▶ _Task statement_
Would you set down all of the entries below exactly as they stand?

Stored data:
☆ ☆ ☆ ☆ ☆

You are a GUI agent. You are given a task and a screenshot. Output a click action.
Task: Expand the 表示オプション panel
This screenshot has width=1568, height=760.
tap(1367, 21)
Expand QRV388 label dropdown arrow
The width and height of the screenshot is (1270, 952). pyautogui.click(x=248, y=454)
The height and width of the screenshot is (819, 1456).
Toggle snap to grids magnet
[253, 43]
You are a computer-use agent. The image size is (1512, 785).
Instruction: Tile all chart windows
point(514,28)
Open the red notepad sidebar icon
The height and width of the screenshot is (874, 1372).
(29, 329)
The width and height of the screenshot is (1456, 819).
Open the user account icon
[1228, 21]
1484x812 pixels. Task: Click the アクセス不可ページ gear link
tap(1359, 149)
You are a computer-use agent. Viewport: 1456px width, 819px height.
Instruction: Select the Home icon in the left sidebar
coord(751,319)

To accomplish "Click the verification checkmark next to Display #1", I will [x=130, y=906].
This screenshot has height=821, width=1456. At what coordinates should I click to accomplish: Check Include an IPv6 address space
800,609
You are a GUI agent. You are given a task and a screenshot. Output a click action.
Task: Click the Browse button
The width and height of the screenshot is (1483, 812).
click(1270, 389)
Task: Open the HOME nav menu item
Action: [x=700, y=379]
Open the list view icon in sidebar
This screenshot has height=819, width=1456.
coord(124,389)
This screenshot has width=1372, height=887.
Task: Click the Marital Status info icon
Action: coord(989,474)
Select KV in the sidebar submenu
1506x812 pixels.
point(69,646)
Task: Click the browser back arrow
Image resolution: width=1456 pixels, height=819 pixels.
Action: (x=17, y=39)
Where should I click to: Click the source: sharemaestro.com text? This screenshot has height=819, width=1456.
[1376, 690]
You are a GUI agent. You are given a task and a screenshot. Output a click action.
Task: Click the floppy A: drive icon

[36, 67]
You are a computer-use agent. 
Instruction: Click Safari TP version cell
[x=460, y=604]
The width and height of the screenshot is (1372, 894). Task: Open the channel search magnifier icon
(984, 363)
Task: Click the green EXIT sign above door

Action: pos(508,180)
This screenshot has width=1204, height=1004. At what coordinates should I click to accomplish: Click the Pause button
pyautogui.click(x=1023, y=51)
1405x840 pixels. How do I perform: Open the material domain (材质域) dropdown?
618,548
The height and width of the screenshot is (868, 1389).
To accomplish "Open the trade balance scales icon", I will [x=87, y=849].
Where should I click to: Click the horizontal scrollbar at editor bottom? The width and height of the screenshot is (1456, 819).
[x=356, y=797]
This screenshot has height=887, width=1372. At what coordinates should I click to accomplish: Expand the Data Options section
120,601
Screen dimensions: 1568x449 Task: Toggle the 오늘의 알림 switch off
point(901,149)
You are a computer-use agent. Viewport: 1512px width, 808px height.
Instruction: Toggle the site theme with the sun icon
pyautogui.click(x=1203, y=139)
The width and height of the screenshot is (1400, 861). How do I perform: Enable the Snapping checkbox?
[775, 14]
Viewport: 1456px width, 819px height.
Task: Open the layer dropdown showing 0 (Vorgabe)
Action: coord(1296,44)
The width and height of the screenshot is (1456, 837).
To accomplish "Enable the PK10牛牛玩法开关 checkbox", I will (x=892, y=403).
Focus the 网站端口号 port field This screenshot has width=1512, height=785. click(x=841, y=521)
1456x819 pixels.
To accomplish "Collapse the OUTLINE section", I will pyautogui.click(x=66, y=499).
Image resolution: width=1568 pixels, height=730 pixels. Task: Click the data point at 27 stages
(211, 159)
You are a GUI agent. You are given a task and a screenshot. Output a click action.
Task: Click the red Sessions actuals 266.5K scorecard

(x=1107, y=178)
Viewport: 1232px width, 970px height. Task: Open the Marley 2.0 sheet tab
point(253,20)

☆ ☆ ☆ ☆ ☆

▶ _Task response_
You are a GUI agent. You are given a task and a screenshot. Output a click action.
Task: Expand the 表示オプション panel
This screenshot has width=1568, height=760.
tap(1367, 21)
Expand QRV388 label dropdown arrow
The width and height of the screenshot is (1270, 952). pyautogui.click(x=248, y=454)
The height and width of the screenshot is (819, 1456).
Toggle snap to grids magnet
[253, 43]
You are a computer-use agent. The image size is (1512, 785).
Instruction: Tile all chart windows
point(514,28)
Open the red notepad sidebar icon
The height and width of the screenshot is (874, 1372).
(29, 329)
The width and height of the screenshot is (1456, 819).
Open the user account icon
[1228, 21]
1484x812 pixels. Task: Click the アクセス不可ページ gear link
tap(1359, 149)
You are a computer-use agent. Viewport: 1456px width, 819px height.
Instruction: Select the Home icon in the left sidebar
coord(751,319)

To accomplish "Click the verification checkmark next to Display #1", I will [x=130, y=906].
This screenshot has height=821, width=1456. At what coordinates should I click to accomplish: Check Include an IPv6 address space
800,609
You are a GUI agent. You are given a task and a screenshot. Output a click action.
Task: Click the Browse button
The width and height of the screenshot is (1483, 812).
click(1270, 389)
Task: Open the HOME nav menu item
Action: [x=700, y=379]
Open the list view icon in sidebar
This screenshot has height=819, width=1456.
coord(124,389)
This screenshot has width=1372, height=887.
Task: Click the Marital Status info icon
Action: coord(989,474)
Select KV in the sidebar submenu
1506x812 pixels.
point(69,646)
Task: Click the browser back arrow
Image resolution: width=1456 pixels, height=819 pixels.
Action: (x=17, y=39)
Where should I click to: Click the source: sharemaestro.com text? This screenshot has height=819, width=1456.
[1376, 690]
You are a GUI agent. You are given a task and a screenshot. Output a click action.
Task: Click the floppy A: drive icon

[36, 67]
You are a computer-use agent. 
Instruction: Click Safari TP version cell
[x=460, y=604]
The width and height of the screenshot is (1372, 894). Task: Open the channel search magnifier icon
(984, 363)
Task: Click the green EXIT sign above door

Action: pos(508,180)
This screenshot has width=1204, height=1004. At what coordinates should I click to accomplish: Click the Pause button
pyautogui.click(x=1023, y=51)
1405x840 pixels. How do I perform: Open the material domain (材质域) dropdown?
618,548
The height and width of the screenshot is (868, 1389).
To accomplish "Open the trade balance scales icon", I will [x=87, y=849].
Where should I click to: Click the horizontal scrollbar at editor bottom? The width and height of the screenshot is (1456, 819).
[x=356, y=797]
This screenshot has height=887, width=1372. At what coordinates should I click to accomplish: Expand the Data Options section
120,601
Screen dimensions: 1568x449 Task: Toggle the 오늘의 알림 switch off
point(901,149)
You are a computer-use agent. Viewport: 1512px width, 808px height.
Instruction: Toggle the site theme with the sun icon
pyautogui.click(x=1203, y=139)
The width and height of the screenshot is (1400, 861). How do I perform: Enable the Snapping checkbox?
[775, 14]
Viewport: 1456px width, 819px height.
Task: Open the layer dropdown showing 0 (Vorgabe)
Action: coord(1296,44)
The width and height of the screenshot is (1456, 837).
To accomplish "Enable the PK10牛牛玩法开关 checkbox", I will (x=892, y=403).
Focus the 网站端口号 port field This screenshot has width=1512, height=785. click(x=841, y=521)
1456x819 pixels.
To accomplish "Collapse the OUTLINE section", I will pyautogui.click(x=66, y=499).
Image resolution: width=1568 pixels, height=730 pixels. Task: Click the data point at 27 stages
(211, 159)
You are a GUI agent. You are given a task and a screenshot. Output a click action.
Task: Click the red Sessions actuals 266.5K scorecard

(x=1107, y=178)
Viewport: 1232px width, 970px height. Task: Open the Marley 2.0 sheet tab
point(253,20)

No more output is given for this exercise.